Ängste nehmen und die Lust am Lernen wecken
Für viele Teilnehmer ist, aufgrund ihrer Vorgeschichte, die Schule mit Versagensängsten und Demütigungen verbunden. Es ist natürlich eine große Herausforderung, ihnen die Ängste zu nehmen und ihre Lust am Lernen zu wecken. Damit sie Vertrauen aufbauen, ist es wichtig, ihnen Sicherheit und Beständigkeit zu vermitteln. Bei uns wird niemand einfach im Regen stehen gelassen. Wenn Schüler mit dem Unterrichtsstoff Probleme haben, bekommen sie von mir Nachhilfe. Das gilt auch für schwierige Prüfungsaufgaben. Hierzu ein Beispiel: Jeder Schüler muss als Teil seiner Abschlussprüfung eine Präsentation halten. Viele bringt das zur Verzweiflung, da sie so etwas noch nie gemacht haben. Die Präsentation muss ein Thema zum Inhalt haben, das in keinem Unterrichtsfach behandelt wurde, aber dennoch fachlich einzuordnen ist. Kommt ein Schüler mit dieser Aufgabe nicht zurecht, setze ich mich mit ihm zusammen und wir überlegen, was ihn interessieren könnte oder welchen Themenwunsch er hat. Hierbei kommen oftmals sehr interessante Themen zustande, wie zum Beispiel: der Prophet Mohammed, der Vesuv, Klimawandel oder Che Guevara. Es ist immer wieder eine Freude zu sehen, mit wie viel Eifer die Schüler sich dann in die Arbeit stürzen. Das Schwierigste an allem ist nämlich, wie bei anderen Dingen auch, erst einmal den Anfang zu finden.

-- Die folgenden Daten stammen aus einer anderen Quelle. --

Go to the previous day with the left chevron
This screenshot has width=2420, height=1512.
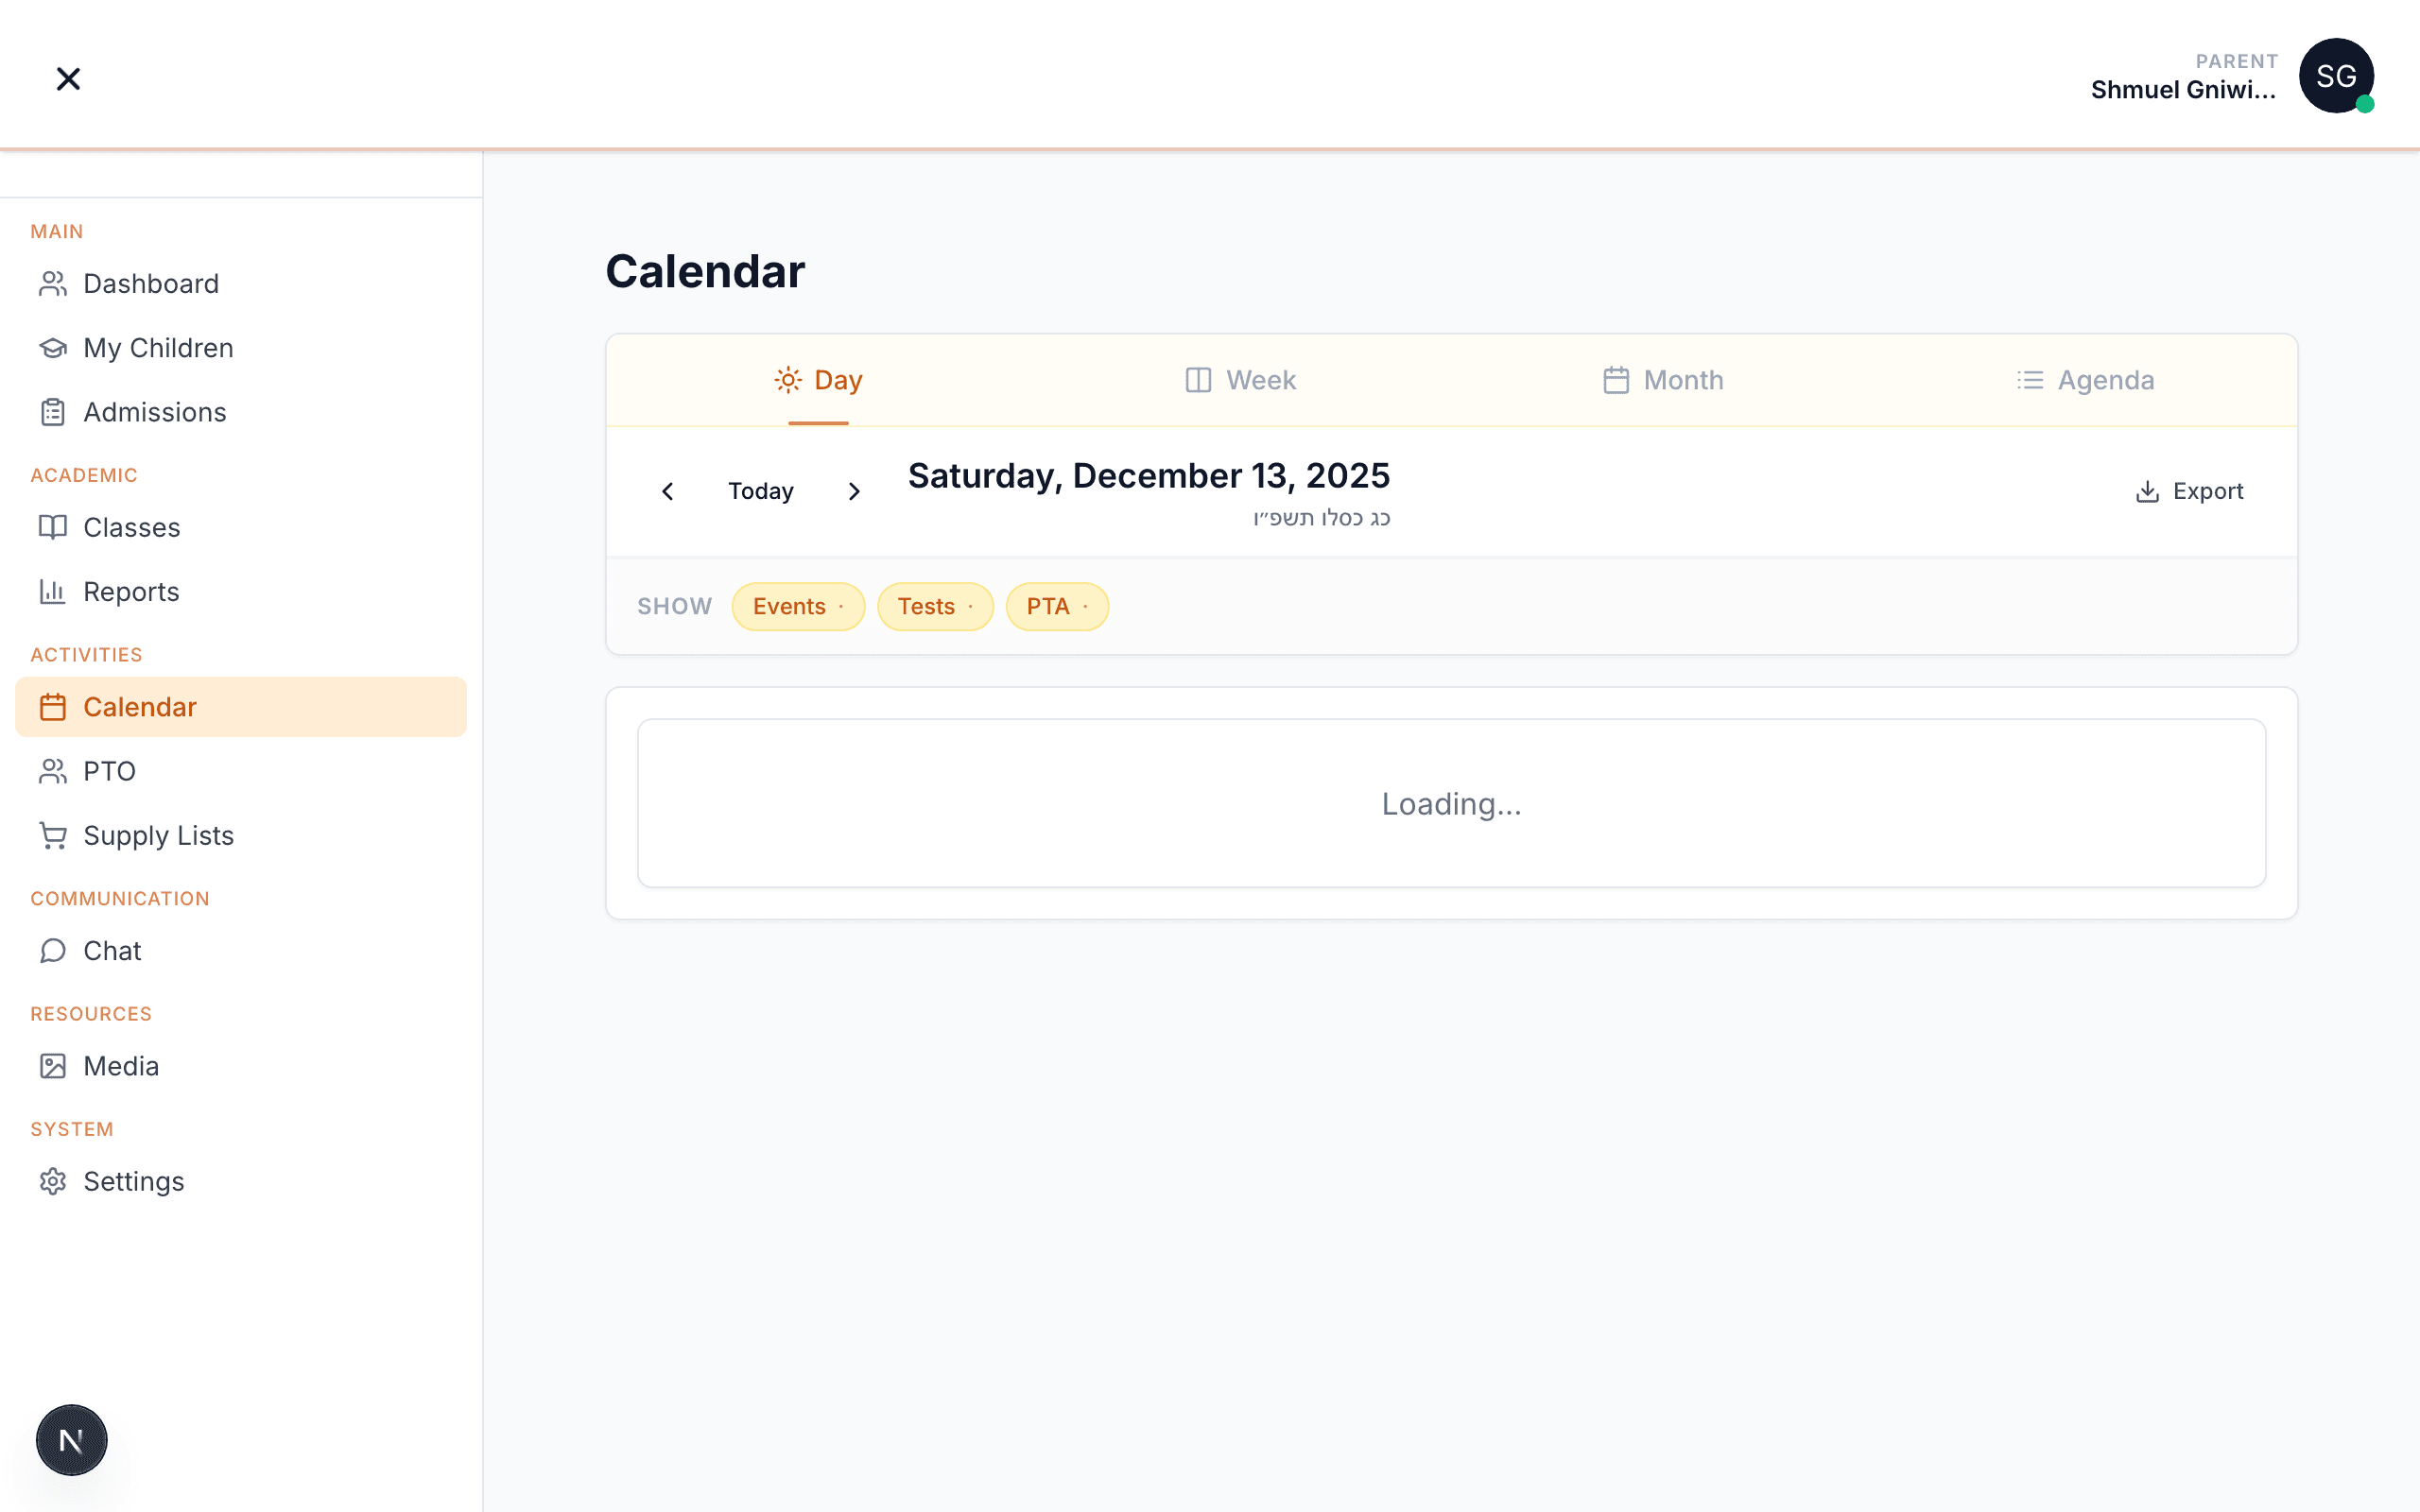pyautogui.click(x=667, y=490)
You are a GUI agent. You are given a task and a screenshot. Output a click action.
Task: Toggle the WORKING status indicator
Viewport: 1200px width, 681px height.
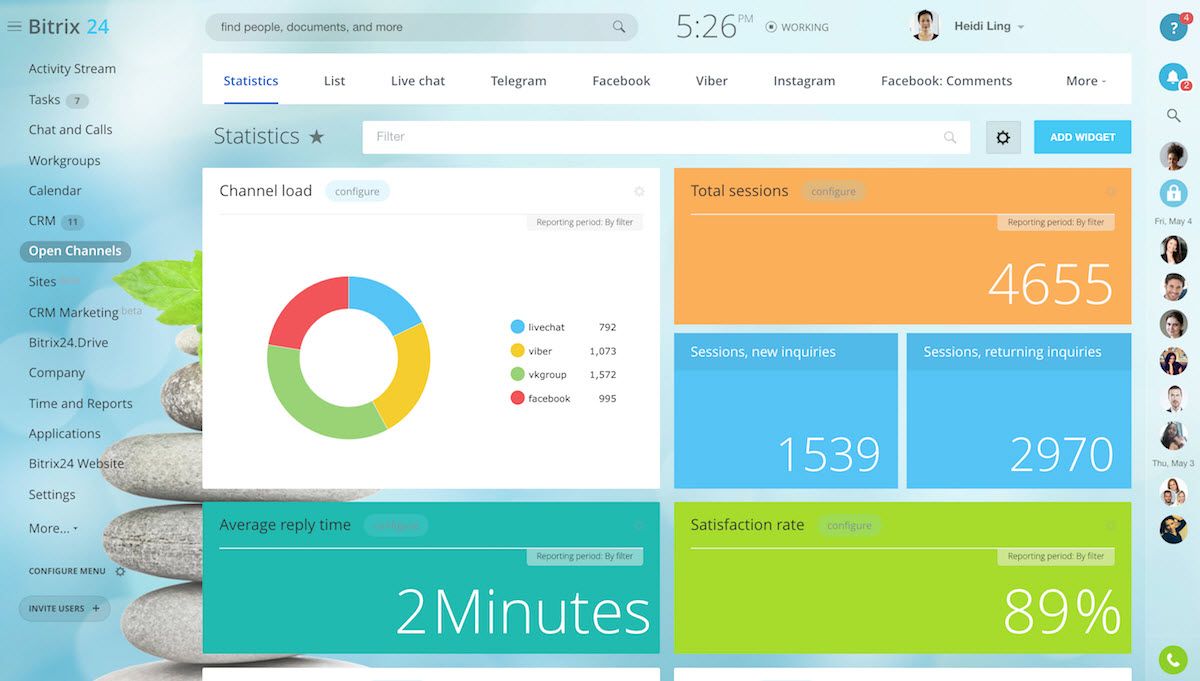point(797,27)
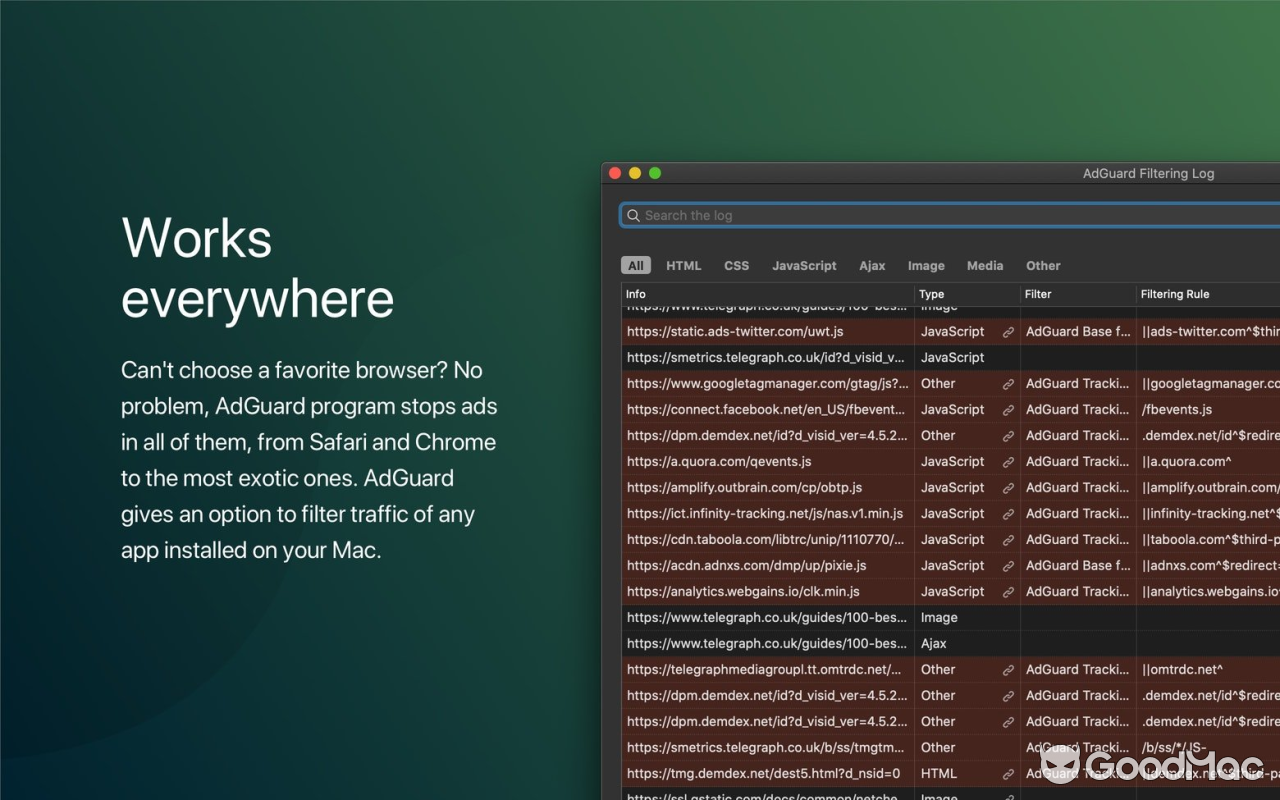The image size is (1280, 800).
Task: Click the GoodMac logo watermark
Action: 1152,763
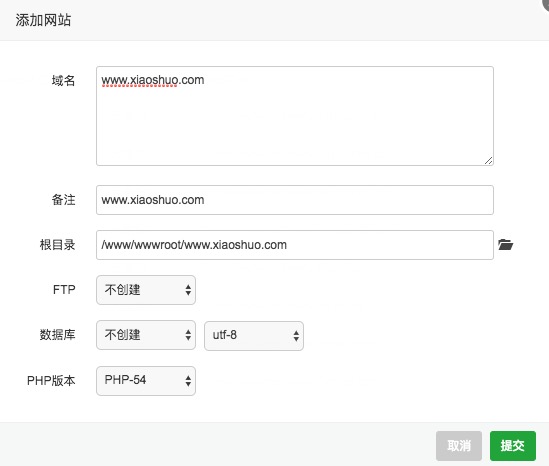Click the 添加网站 dialog title
The width and height of the screenshot is (549, 466).
tap(43, 20)
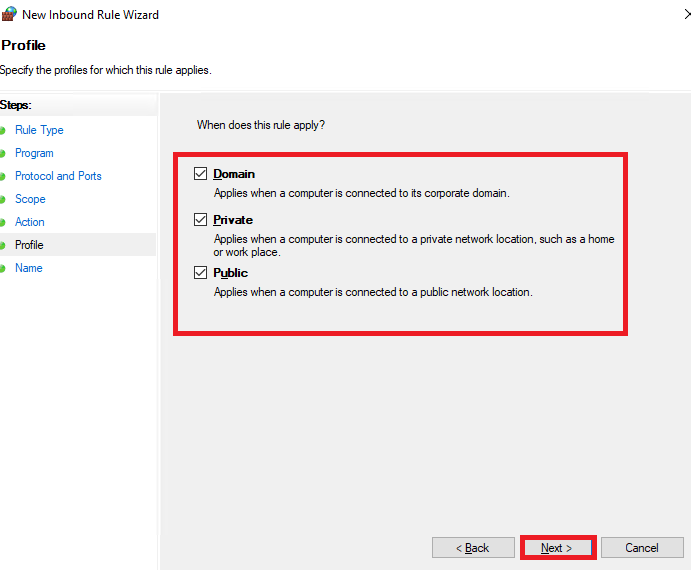Click the Back button
Image resolution: width=691 pixels, height=570 pixels.
pyautogui.click(x=473, y=548)

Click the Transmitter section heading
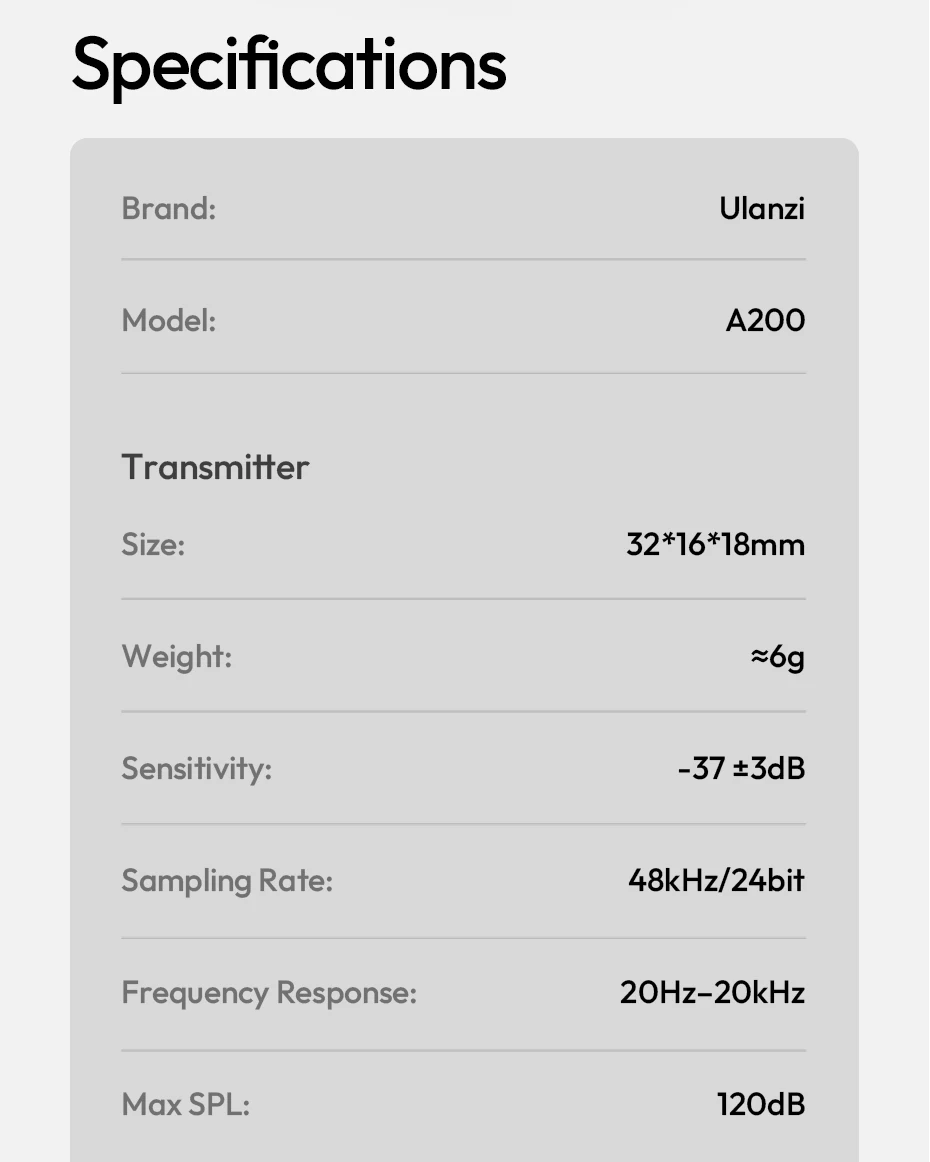click(x=215, y=466)
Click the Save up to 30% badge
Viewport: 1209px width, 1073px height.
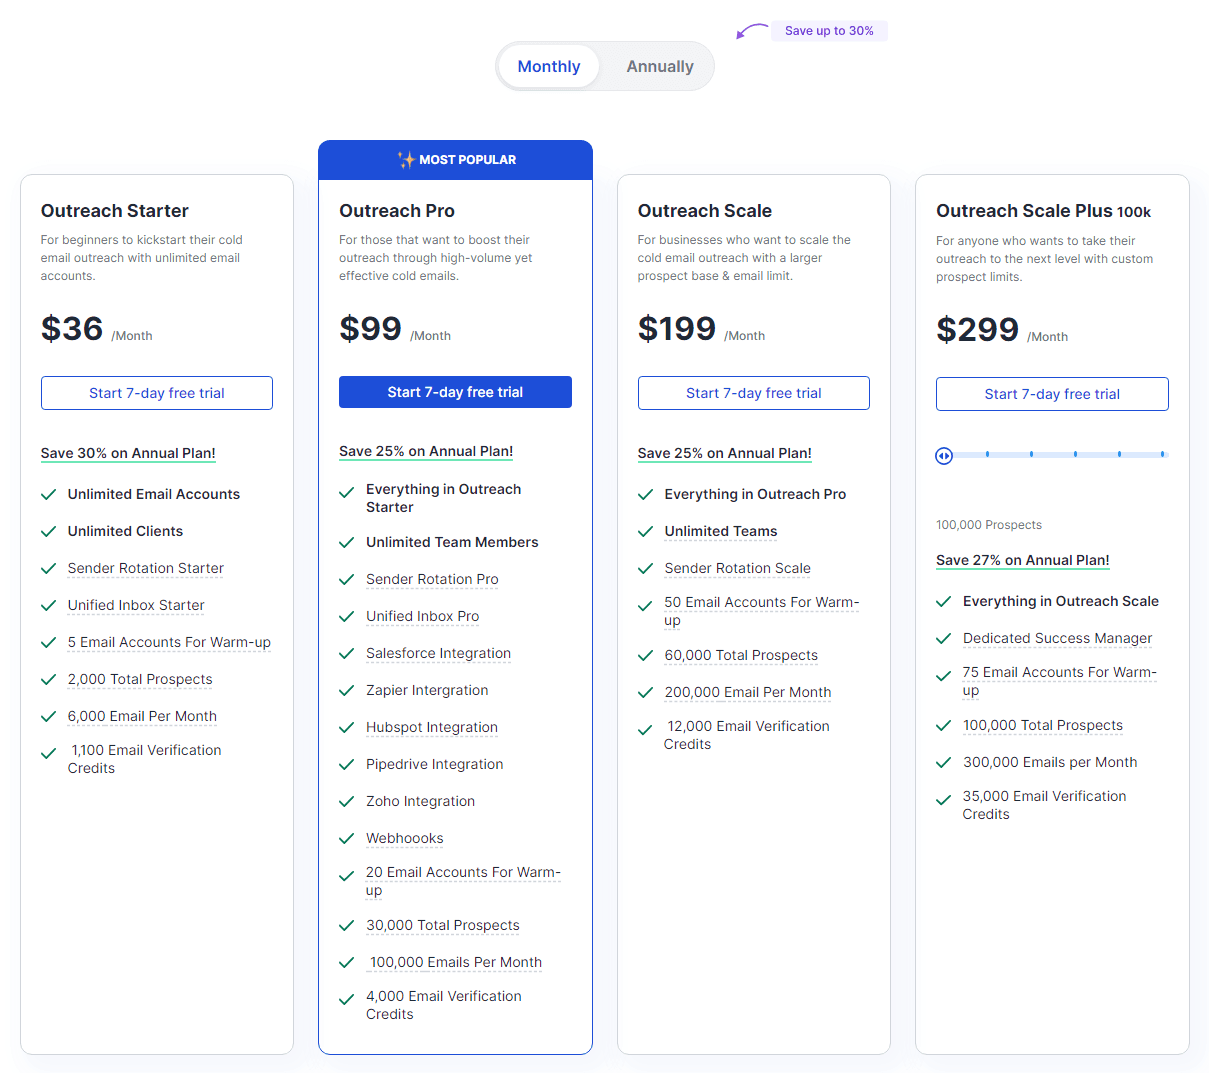pos(829,30)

Geduld und Flexibilität sind unverzichtbar
Wie an dem Beispiel der Präsentation gezeigt, ist Schule, so wie sie sich in unserem Haus darstellt, nicht einfach. Das liegt nicht nur an den Schülern, die suchtkrank sind, ein Alter von 18 bis 60 Jahren haben und aus allen erdenklichen Erdteilen kommen. Es liegt auch daran, dass die Arbeitssituation nicht mit den herkömmlichen Schulen zu vergleichen ist. Wir haben andere Rahmenbedingungen. Daher können wir, meine Kollegen von der VHS und ich, nicht so frei arbeiten, wie die Kollegen „draußen“. Wir müssen für unseren Job viel Flexibilität und Geduld mitbringen. Stets sind wir bemüht, den Horizont unserer Schüler zu erweitern, ihnen immer wieder alles aufs Neue zu erklären. Egal, ob in Deutsch, Mathe, Bio oder einem anderen Fach. Das bedeutet, dass wir vor allem prüfungsrelevante Unterrichtsinhalte vermitteln. Da bleibt keine Zeit, Effi Briest zu lesen oder eine große Gedichtanalyse durchzuführen, auch wenn es im Curriculum (Stoffinhalte der Jahrgangsstufe 9./10. Klasse) der Real- bzw. Hauptschule steht. Will man Literatur aus den unterschiedlichen Epochen lesen, muss man zu mir in den erweiterten Deutschkurs der Vitos Klinik für forensische Psychiatrie Hadamar kommen.
Ist der Job, Lehrerin im Maßregelvollzug, auch noch so aufwendig, so gibt es meiner Meinung nach keine dankbareren Schüler als hier. Ich würde mich jederzeit wieder für diesen Weg entscheiden.